» **Try it**
Produce a copy of every line in the records that holds the string "agent".

--- START ---

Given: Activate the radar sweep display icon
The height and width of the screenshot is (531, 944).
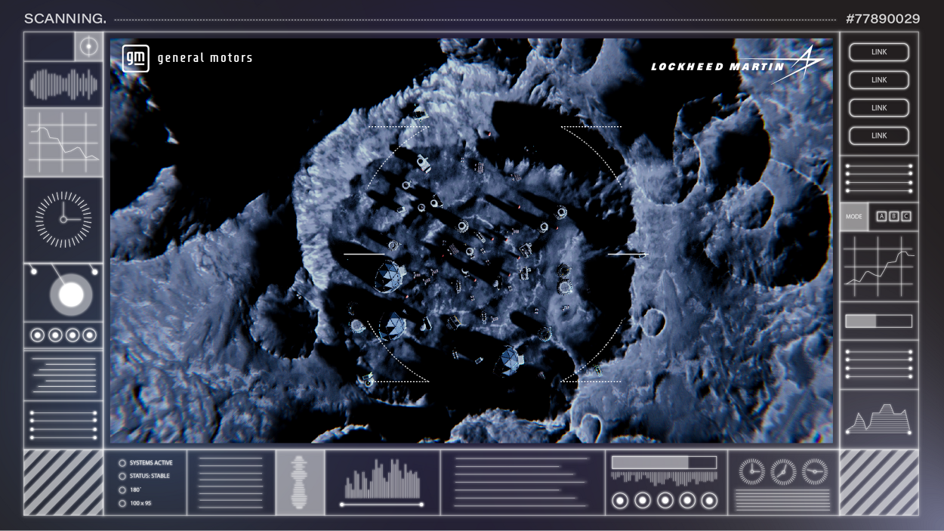Looking at the screenshot, I should point(72,293).
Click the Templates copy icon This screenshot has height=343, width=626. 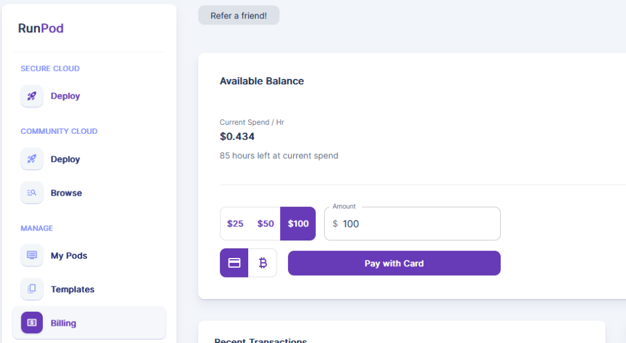32,289
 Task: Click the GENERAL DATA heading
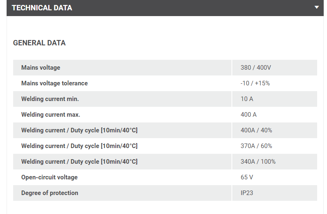click(x=39, y=43)
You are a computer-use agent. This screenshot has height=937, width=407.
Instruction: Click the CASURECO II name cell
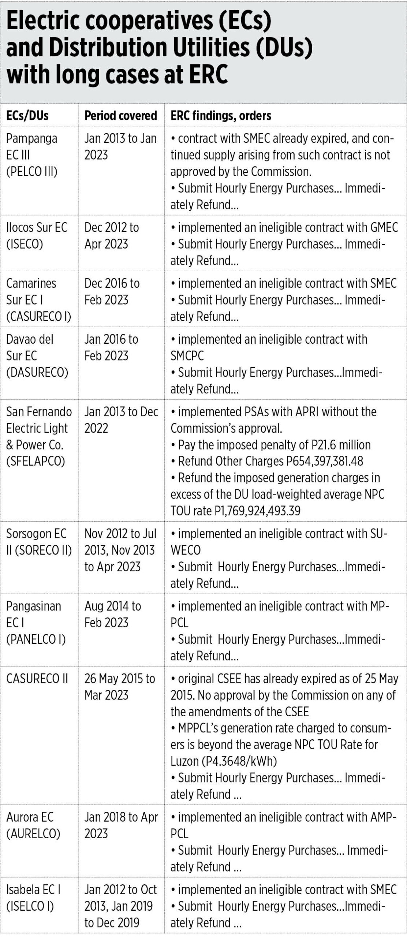tap(37, 679)
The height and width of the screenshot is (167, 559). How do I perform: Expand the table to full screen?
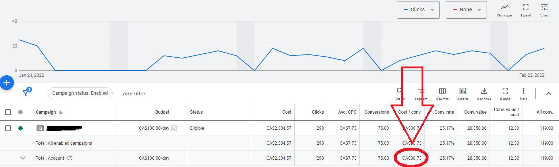[505, 93]
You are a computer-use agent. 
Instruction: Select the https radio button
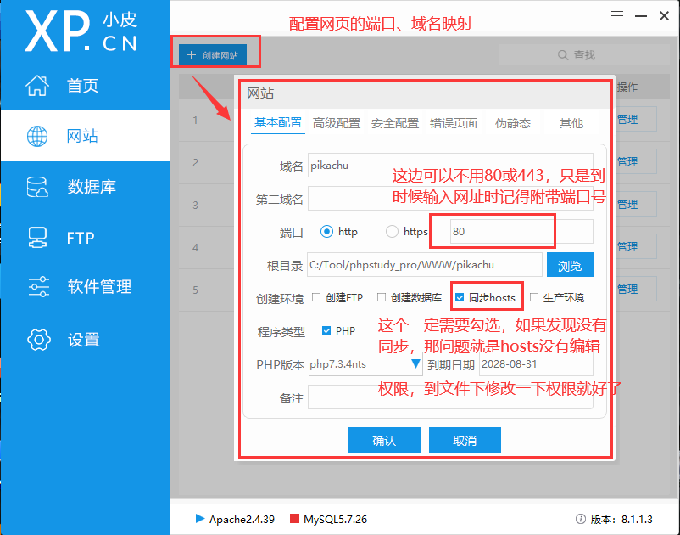[x=392, y=232]

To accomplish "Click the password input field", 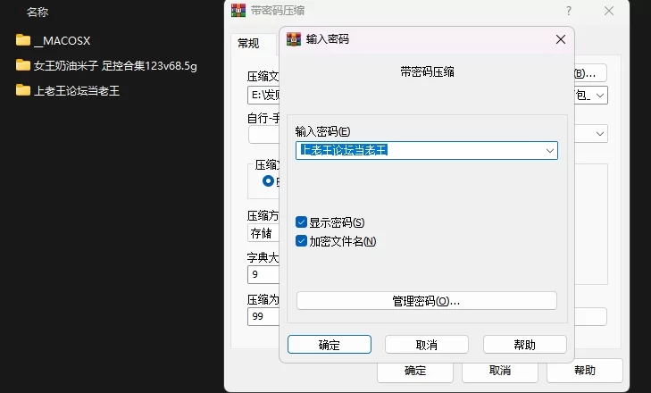I will tap(420, 151).
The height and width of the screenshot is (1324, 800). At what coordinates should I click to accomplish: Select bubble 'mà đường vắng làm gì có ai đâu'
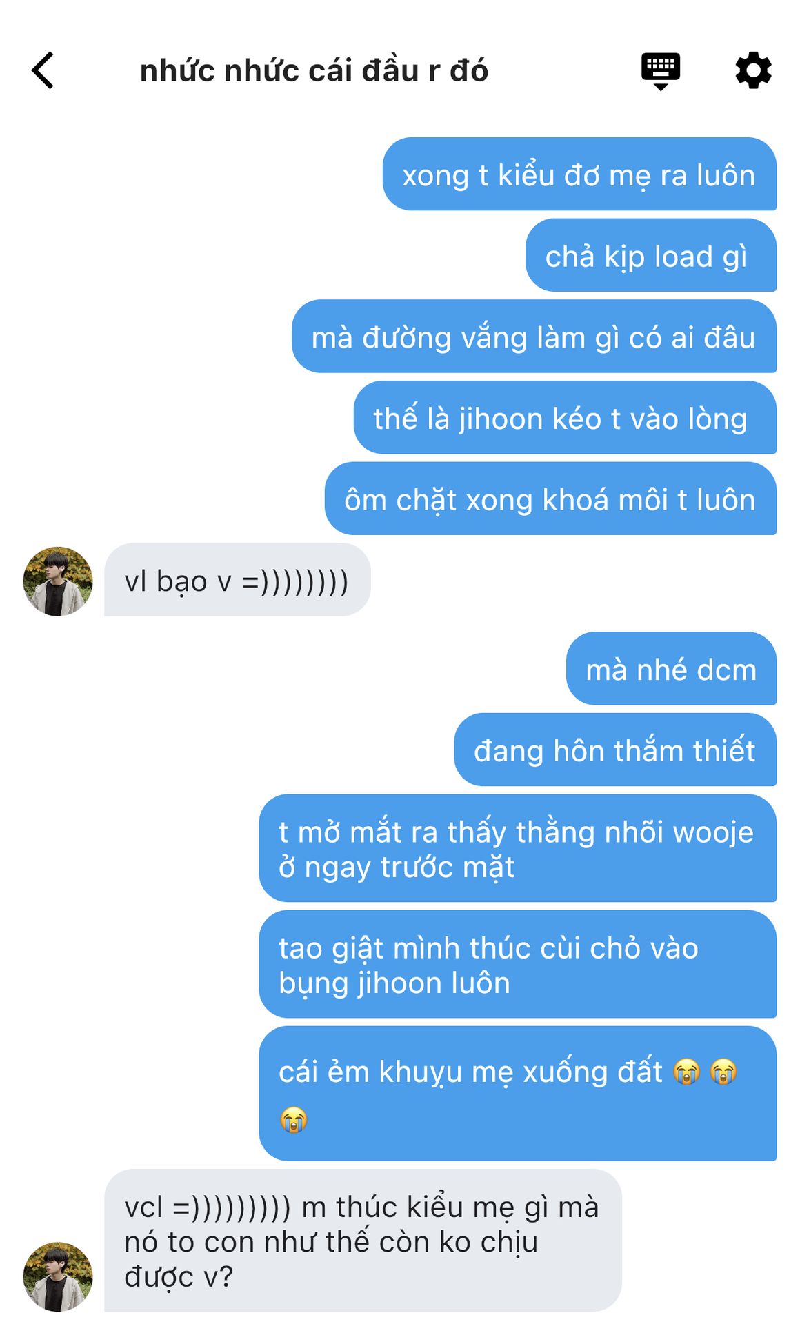pyautogui.click(x=534, y=337)
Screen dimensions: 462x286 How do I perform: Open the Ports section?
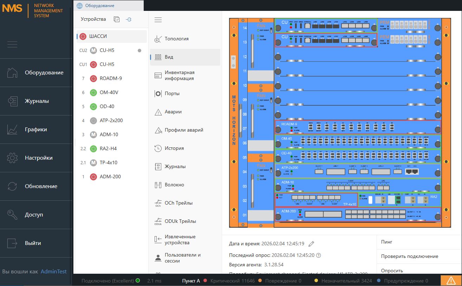click(x=172, y=94)
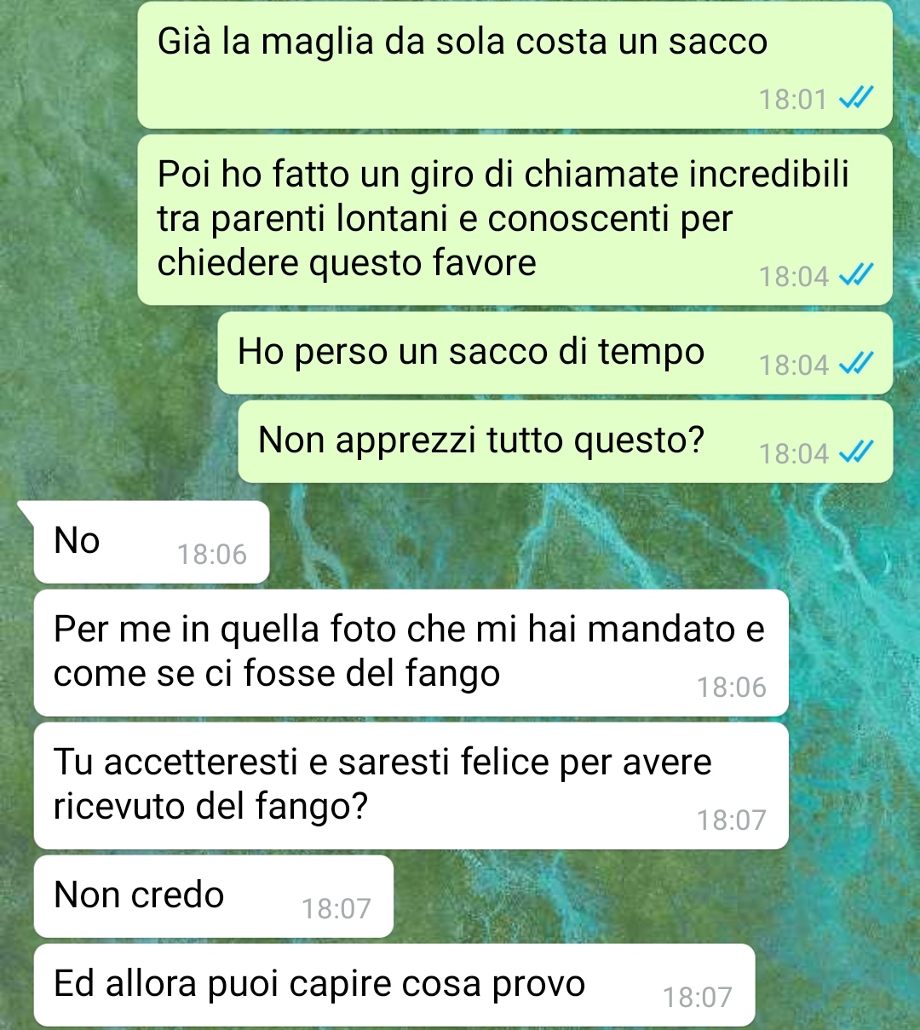Tap the 18:07 timestamp next to 'Non credo'
Image resolution: width=920 pixels, height=1030 pixels.
point(336,909)
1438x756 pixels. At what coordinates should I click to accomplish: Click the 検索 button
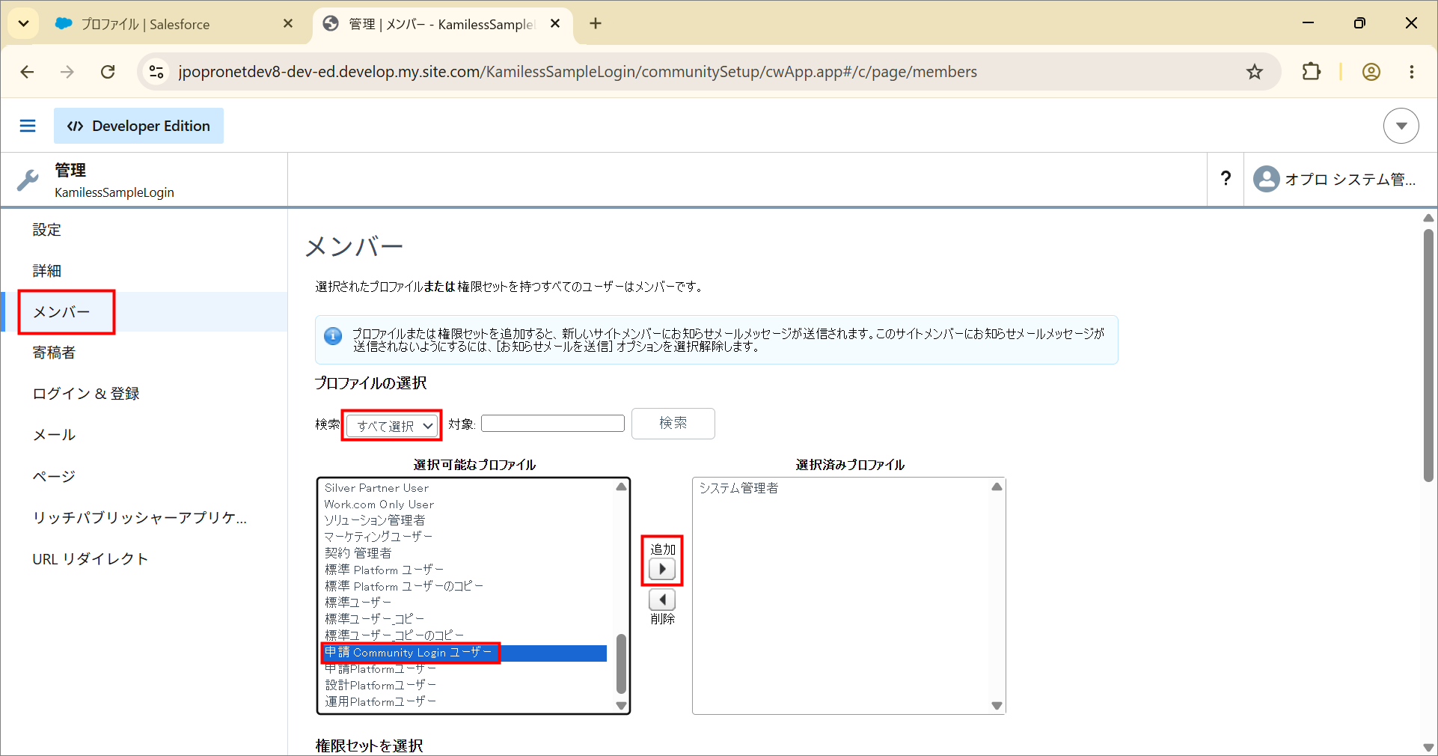point(673,424)
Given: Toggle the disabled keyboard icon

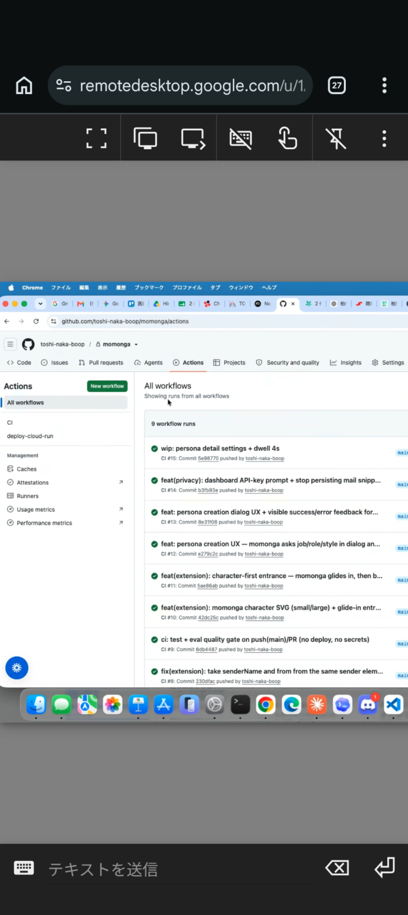Looking at the screenshot, I should (x=241, y=139).
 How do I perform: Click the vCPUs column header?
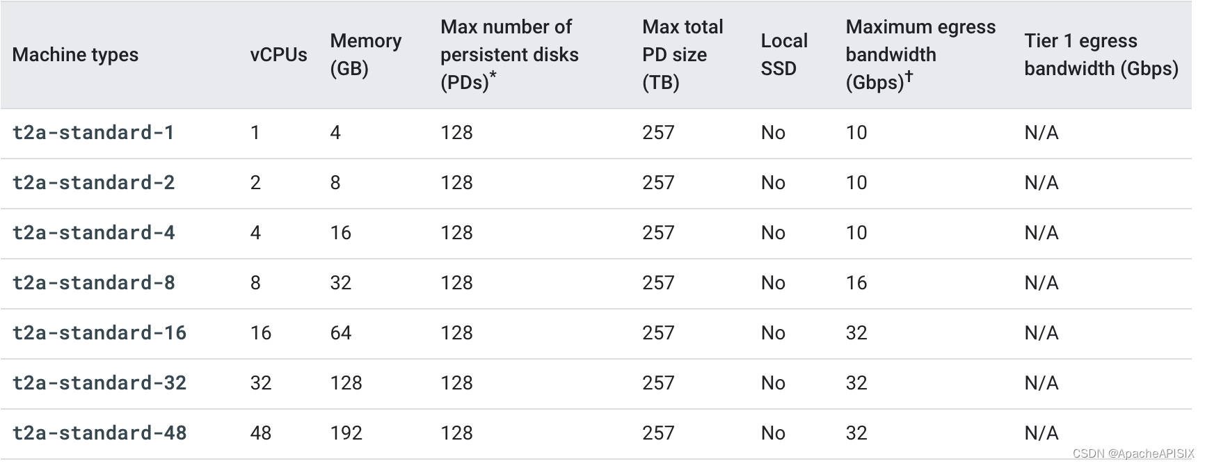point(278,54)
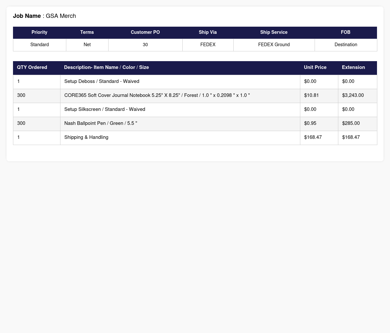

--- END ---

» **Response**
You are a computer-use agent. This screenshot has height=937, width=407.
You are a computer-use agent. 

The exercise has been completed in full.